■ Your assignment
Only one portion of the data is to be written out: from the line bearing "Screen dimensions: 992x2039" through the line bearing "Open the Aug". Write it exactly as it appears.

■ Source material
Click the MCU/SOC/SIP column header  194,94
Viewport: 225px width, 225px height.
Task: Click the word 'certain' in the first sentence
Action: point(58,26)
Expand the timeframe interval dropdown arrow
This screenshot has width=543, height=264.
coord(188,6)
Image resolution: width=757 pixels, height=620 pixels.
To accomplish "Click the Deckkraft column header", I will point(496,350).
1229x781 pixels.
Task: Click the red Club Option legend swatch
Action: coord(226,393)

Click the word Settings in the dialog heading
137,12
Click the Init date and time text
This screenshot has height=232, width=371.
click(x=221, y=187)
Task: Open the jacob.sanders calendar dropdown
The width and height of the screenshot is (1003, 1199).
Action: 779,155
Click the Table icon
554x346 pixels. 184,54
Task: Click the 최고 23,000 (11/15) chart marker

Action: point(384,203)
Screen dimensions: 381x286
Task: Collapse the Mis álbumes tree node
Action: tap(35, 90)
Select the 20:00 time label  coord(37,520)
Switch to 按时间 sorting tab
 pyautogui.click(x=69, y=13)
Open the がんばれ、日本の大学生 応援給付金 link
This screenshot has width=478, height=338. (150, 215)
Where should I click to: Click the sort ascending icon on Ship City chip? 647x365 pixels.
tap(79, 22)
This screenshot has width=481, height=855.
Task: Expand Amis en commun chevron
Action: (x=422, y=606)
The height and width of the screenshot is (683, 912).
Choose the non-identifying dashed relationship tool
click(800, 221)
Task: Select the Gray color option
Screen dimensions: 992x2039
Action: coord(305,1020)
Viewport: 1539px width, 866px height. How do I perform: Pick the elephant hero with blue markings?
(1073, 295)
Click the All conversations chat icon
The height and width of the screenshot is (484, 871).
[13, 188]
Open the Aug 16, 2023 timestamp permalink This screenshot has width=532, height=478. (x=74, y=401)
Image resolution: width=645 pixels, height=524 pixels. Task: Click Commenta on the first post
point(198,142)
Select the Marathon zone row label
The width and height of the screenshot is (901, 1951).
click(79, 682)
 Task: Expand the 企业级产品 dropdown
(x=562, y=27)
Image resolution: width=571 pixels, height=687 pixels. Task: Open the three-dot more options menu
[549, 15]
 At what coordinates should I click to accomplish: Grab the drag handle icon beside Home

■ Solution for this exercise
Screen dimensions: 992x2039
Action: coord(305,1020)
Viewport: 1539px width, 866px height. How do I perform: Pick the elephant hero with blue markings?
(1073, 295)
Click the All conversations chat icon
The height and width of the screenshot is (484, 871).
[13, 188]
Open the Aug 16, 2023 timestamp permalink This screenshot has width=532, height=478. (x=74, y=401)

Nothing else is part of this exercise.